In James 1:19, James exhorted his reader to be "swift to hear."  Let's take a closer look at the meaning of these words.  The following definitions come from the Strong's Concordance, Vine's Dictionary and Webster's Dictionary:

swift - Greek tachus - fleet, i.e. (fig.) prompt or ready; - swift.  The word "fleet" means swift, rapid, quick.

hear - Greek akouo - to hear (in various senses):  - give (in the audience (of), come (to the ears), "shall hear (-er, ken), be noised, be reported, understand.  Vine's Dictionary says "hear" means to get "the meaning or message of the voice."

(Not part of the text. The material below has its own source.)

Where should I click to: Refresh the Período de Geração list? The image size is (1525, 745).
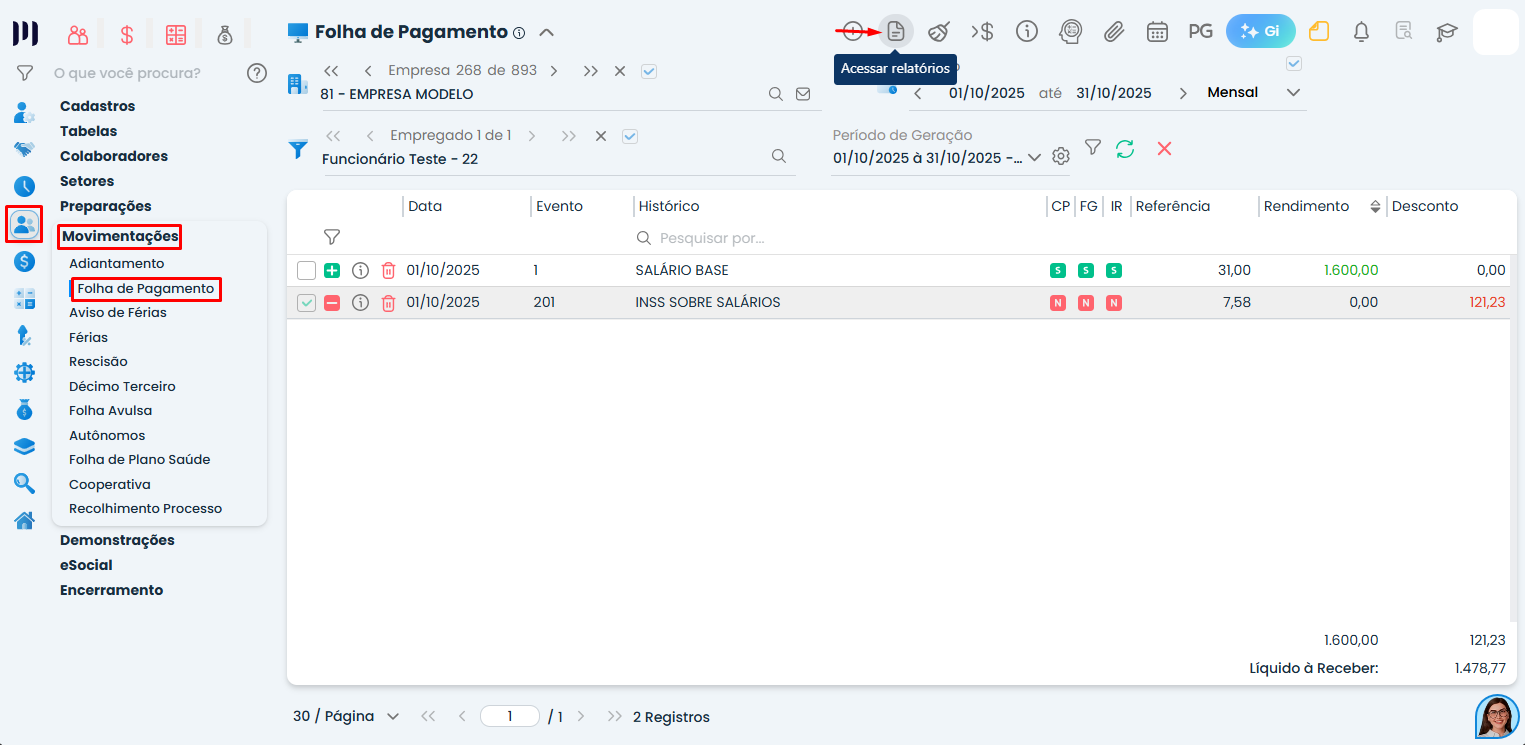(x=1124, y=147)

Picture a runner at the starting line of an Olympic race.  He is bent over, tips of fingers touch the ground, his foot is securely in the block and his body is taunt ready to promptly respond when the gunfire sounds.  He has trained hard for this moment and his body is eager to react to the "go" signal.  Listening for that signal and promptly responding to it doesn't just happen but is honed by years of hard training.  In fact, it is difficult to win a race without this valuable attentive-listening-and-quick-responding skill. 

What if I was that attuned in my conversations with others?  What if I was eagerly focused to hear what it is they were attempting to say?  What if I was that determined to promptly respond to what I heard them say?  Swift to listen.  God does desire that, as Christians, we be ready to hear what a person is saying and be prompt in understanding what they mean.  As a result of our quick response, many conflicts could be resolved before they had a chance to blow up.    There's sweet victory in the words, "Oh, now I get what you're saying."

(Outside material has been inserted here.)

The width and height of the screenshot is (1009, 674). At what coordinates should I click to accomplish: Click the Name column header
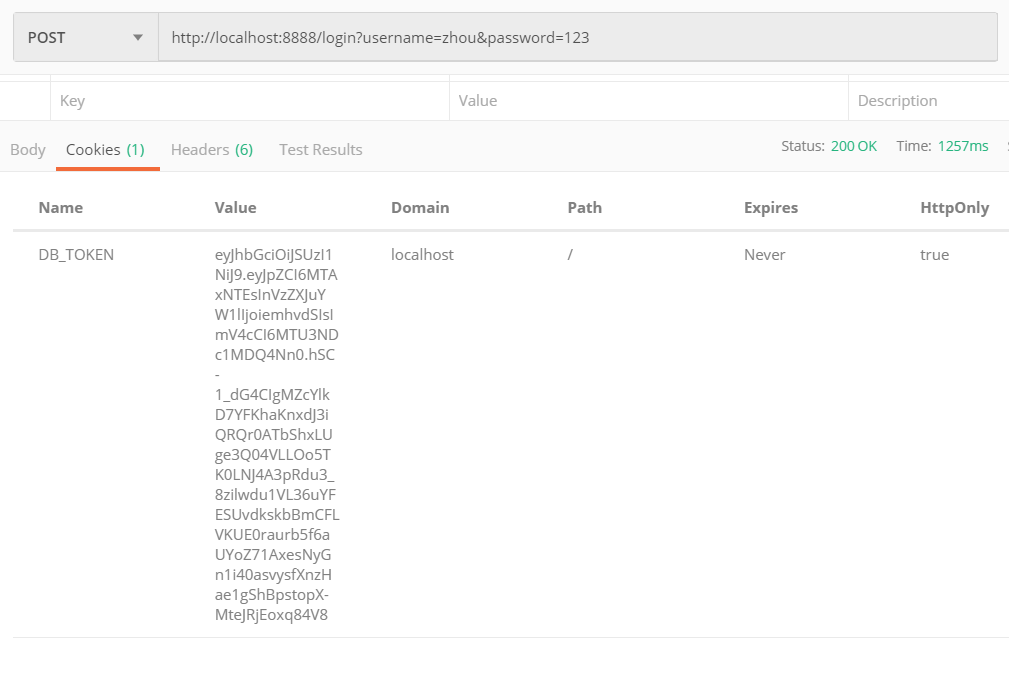tap(61, 207)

The desire to be heard instead of listening and the desire to be right can fan the flames of conflict.  Learning to truly listen to someone else's heart doesn't just happen but flows from an inward work of the Holy Spirit.  Just like the runner who trains to readily listen and promptly respond , the Holy Spirit can help me tune my heart to hear another person's heart, thus producing the fruit of righteousness instead of the fruit of wrath.

Application of God's Word:

1.  For many of us, listening is something that has to be learned.  Why do you think we have to work harder at listening than talking?  Read 1 Corinthians 13.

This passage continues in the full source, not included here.